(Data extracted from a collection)
---+---
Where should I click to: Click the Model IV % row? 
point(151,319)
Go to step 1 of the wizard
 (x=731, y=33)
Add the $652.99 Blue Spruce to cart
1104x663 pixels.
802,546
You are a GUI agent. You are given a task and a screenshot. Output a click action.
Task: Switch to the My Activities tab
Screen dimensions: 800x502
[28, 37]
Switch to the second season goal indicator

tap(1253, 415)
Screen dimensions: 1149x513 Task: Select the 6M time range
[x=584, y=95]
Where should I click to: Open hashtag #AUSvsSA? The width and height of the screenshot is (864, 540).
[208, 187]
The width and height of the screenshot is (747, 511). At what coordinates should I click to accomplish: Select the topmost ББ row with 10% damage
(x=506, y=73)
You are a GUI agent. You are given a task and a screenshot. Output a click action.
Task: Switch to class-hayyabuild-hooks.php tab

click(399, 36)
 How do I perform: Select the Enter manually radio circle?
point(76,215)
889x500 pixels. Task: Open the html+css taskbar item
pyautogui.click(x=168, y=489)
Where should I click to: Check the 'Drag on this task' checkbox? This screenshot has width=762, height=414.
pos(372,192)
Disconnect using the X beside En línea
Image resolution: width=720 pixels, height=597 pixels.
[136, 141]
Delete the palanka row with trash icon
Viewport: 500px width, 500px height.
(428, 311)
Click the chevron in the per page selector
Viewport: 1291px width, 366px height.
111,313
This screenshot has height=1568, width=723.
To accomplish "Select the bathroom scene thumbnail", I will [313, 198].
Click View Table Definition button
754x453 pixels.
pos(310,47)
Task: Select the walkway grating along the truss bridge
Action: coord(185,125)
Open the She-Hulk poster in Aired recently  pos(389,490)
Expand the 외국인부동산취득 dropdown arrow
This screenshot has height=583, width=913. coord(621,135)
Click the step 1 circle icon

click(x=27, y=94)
---+---
(The problem)
Extract the full set of entries word for word.

(Exercise answer)
Where should I click to: Click the Model IV % row? 
point(151,319)
Go to step 1 of the wizard
 (x=731, y=33)
Add the $652.99 Blue Spruce to cart
1104x663 pixels.
802,546
You are a GUI agent. You are given a task and a screenshot. Output a click action.
Task: Switch to the My Activities tab
Screen dimensions: 800x502
[28, 37]
Switch to the second season goal indicator

tap(1253, 415)
Screen dimensions: 1149x513 Task: Select the 6M time range
[x=584, y=95]
Where should I click to: Open hashtag #AUSvsSA? The width and height of the screenshot is (864, 540).
[208, 187]
The width and height of the screenshot is (747, 511). At what coordinates should I click to accomplish: Select the topmost ББ row with 10% damage
(x=506, y=73)
You are a GUI agent. You are given a task and a screenshot. Output a click action.
Task: Switch to class-hayyabuild-hooks.php tab

click(399, 36)
 How do I perform: Select the Enter manually radio circle?
point(76,215)
889x500 pixels. Task: Open the html+css taskbar item
pyautogui.click(x=168, y=489)
Where should I click to: Check the 'Drag on this task' checkbox? This screenshot has width=762, height=414.
pos(372,192)
Disconnect using the X beside En línea
Image resolution: width=720 pixels, height=597 pixels.
[136, 141]
Delete the palanka row with trash icon
Viewport: 500px width, 500px height.
(428, 311)
Click the chevron in the per page selector
Viewport: 1291px width, 366px height.
111,313
This screenshot has height=1568, width=723.
To accomplish "Select the bathroom scene thumbnail", I will [313, 198].
Click View Table Definition button
754x453 pixels.
pos(310,47)
Task: Select the walkway grating along the truss bridge
Action: coord(185,125)
Open the She-Hulk poster in Aired recently  pos(389,490)
Expand the 외국인부동산취득 dropdown arrow
This screenshot has height=583, width=913. coord(621,135)
Click the step 1 circle icon

click(x=27, y=94)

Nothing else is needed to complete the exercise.